[PROBLEM DESCRIPTION]
Using the data below, return the stretch from the line that contains "Viewport: 523px width, 538px height." through the line that contains "The height and width of the screenshot is (720, 1280).", both included, exactly as it stands and nothing beyond it.

==== INFORMATION GIVEN

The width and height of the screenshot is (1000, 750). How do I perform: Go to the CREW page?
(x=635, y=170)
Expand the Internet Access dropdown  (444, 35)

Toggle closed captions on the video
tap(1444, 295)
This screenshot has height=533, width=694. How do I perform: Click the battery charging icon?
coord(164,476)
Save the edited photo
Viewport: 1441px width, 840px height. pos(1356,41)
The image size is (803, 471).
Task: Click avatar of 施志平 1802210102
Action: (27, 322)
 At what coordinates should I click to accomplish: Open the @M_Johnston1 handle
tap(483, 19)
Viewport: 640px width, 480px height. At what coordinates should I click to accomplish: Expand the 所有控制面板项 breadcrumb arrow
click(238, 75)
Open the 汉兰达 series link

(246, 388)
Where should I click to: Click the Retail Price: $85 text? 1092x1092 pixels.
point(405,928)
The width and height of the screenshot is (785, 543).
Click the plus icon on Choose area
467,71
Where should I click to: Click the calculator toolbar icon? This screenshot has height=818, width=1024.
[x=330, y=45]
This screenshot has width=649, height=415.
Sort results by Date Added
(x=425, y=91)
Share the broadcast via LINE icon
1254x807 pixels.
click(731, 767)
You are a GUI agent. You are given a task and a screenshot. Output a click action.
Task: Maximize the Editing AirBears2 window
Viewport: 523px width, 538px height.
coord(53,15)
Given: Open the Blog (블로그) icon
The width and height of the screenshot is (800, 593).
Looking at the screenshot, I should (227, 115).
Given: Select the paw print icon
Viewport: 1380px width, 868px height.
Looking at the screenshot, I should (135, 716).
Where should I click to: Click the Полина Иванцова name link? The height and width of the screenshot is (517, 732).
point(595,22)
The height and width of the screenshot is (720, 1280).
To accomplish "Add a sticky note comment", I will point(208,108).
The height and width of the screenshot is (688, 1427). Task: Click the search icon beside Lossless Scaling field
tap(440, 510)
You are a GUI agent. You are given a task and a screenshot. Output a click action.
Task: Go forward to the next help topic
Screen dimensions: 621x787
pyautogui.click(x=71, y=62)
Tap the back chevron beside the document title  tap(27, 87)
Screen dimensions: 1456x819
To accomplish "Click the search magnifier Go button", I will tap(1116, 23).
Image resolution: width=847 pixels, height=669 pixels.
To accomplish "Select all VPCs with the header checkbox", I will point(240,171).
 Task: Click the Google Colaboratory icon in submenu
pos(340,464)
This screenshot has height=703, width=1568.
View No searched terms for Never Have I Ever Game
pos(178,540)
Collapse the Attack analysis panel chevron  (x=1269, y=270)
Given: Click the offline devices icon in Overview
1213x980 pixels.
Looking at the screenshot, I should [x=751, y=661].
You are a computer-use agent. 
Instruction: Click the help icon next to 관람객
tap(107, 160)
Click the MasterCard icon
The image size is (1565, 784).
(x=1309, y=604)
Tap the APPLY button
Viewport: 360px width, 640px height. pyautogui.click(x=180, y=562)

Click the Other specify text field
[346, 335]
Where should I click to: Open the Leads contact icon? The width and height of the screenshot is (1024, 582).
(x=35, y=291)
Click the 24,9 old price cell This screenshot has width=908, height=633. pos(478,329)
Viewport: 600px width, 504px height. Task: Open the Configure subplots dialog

========

[YOUR RESPONSE]
Viewport: 523px width, 538px height.
coord(53,15)
Given: Open the Blog (블로그) icon
The width and height of the screenshot is (800, 593).
Looking at the screenshot, I should (227, 115).
Given: Select the paw print icon
Viewport: 1380px width, 868px height.
Looking at the screenshot, I should (135, 716).
Where should I click to: Click the Полина Иванцова name link? The height and width of the screenshot is (517, 732).
point(595,22)
The height and width of the screenshot is (720, 1280).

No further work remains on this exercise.